• **Challenge**
Extract every line of the following material and reproduce each one verbatim, without any changes.

━━ The records ━━

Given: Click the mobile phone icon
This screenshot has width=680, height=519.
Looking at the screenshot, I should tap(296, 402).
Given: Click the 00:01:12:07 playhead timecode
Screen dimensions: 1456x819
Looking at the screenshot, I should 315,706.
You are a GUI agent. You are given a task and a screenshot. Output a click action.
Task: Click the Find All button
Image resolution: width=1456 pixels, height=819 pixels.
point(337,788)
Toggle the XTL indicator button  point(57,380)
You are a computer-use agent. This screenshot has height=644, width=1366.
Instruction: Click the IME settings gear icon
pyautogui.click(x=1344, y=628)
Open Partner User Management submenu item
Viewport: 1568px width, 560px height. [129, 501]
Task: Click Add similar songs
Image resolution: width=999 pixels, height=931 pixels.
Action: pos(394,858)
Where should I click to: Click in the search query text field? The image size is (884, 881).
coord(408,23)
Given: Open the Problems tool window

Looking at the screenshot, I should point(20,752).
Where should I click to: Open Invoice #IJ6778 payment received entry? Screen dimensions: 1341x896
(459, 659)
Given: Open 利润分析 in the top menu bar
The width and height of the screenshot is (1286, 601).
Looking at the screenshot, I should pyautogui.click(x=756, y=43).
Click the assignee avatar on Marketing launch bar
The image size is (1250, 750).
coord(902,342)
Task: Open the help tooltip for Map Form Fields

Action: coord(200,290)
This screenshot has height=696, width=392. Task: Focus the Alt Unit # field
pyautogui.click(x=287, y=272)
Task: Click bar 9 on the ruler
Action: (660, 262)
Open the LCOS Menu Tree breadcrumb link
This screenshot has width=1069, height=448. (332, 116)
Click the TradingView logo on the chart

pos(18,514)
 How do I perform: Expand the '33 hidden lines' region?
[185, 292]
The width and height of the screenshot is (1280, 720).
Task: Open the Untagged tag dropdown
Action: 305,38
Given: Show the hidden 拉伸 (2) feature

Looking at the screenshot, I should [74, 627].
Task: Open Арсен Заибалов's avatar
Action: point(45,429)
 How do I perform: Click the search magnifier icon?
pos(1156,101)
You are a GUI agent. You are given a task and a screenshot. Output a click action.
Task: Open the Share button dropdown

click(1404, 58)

━━━

• **Correct response**
Given: Click the mobile phone icon
This screenshot has width=680, height=519.
Looking at the screenshot, I should tap(296, 402).
Given: Click the 00:01:12:07 playhead timecode
Screen dimensions: 1456x819
Looking at the screenshot, I should 315,706.
You are a GUI agent. You are given a task and a screenshot. Output a click action.
Task: Click the Find All button
Image resolution: width=1456 pixels, height=819 pixels.
point(337,788)
Toggle the XTL indicator button  point(57,380)
You are a computer-use agent. This screenshot has height=644, width=1366.
Instruction: Click the IME settings gear icon
pyautogui.click(x=1344, y=628)
Open Partner User Management submenu item
Viewport: 1568px width, 560px height. [129, 501]
Task: Click Add similar songs
Image resolution: width=999 pixels, height=931 pixels.
Action: pos(394,858)
Where should I click to: Click in the search query text field? The image size is (884, 881).
coord(408,23)
Given: Open the Problems tool window

Looking at the screenshot, I should point(20,752).
Where should I click to: Open Invoice #IJ6778 payment received entry? Screen dimensions: 1341x896
(459, 659)
Given: Open 利润分析 in the top menu bar
The width and height of the screenshot is (1286, 601).
Looking at the screenshot, I should pyautogui.click(x=756, y=43).
Click the assignee avatar on Marketing launch bar
The image size is (1250, 750).
coord(902,342)
Task: Open the help tooltip for Map Form Fields

Action: coord(200,290)
This screenshot has height=696, width=392. Task: Focus the Alt Unit # field
pyautogui.click(x=287, y=272)
Task: Click bar 9 on the ruler
Action: (660, 262)
Open the LCOS Menu Tree breadcrumb link
This screenshot has width=1069, height=448. (332, 116)
Click the TradingView logo on the chart

pos(18,514)
 How do I perform: Expand the '33 hidden lines' region?
[185, 292]
The width and height of the screenshot is (1280, 720).
Task: Open the Untagged tag dropdown
Action: 305,38
Given: Show the hidden 拉伸 (2) feature

Looking at the screenshot, I should [74, 627].
Task: Open Арсен Заибалов's avatar
Action: point(45,429)
 How do I perform: Click the search magnifier icon?
pos(1156,101)
You are a GUI agent. You are given a task and a screenshot. Output a click action.
Task: Open the Share button dropdown

click(1404, 58)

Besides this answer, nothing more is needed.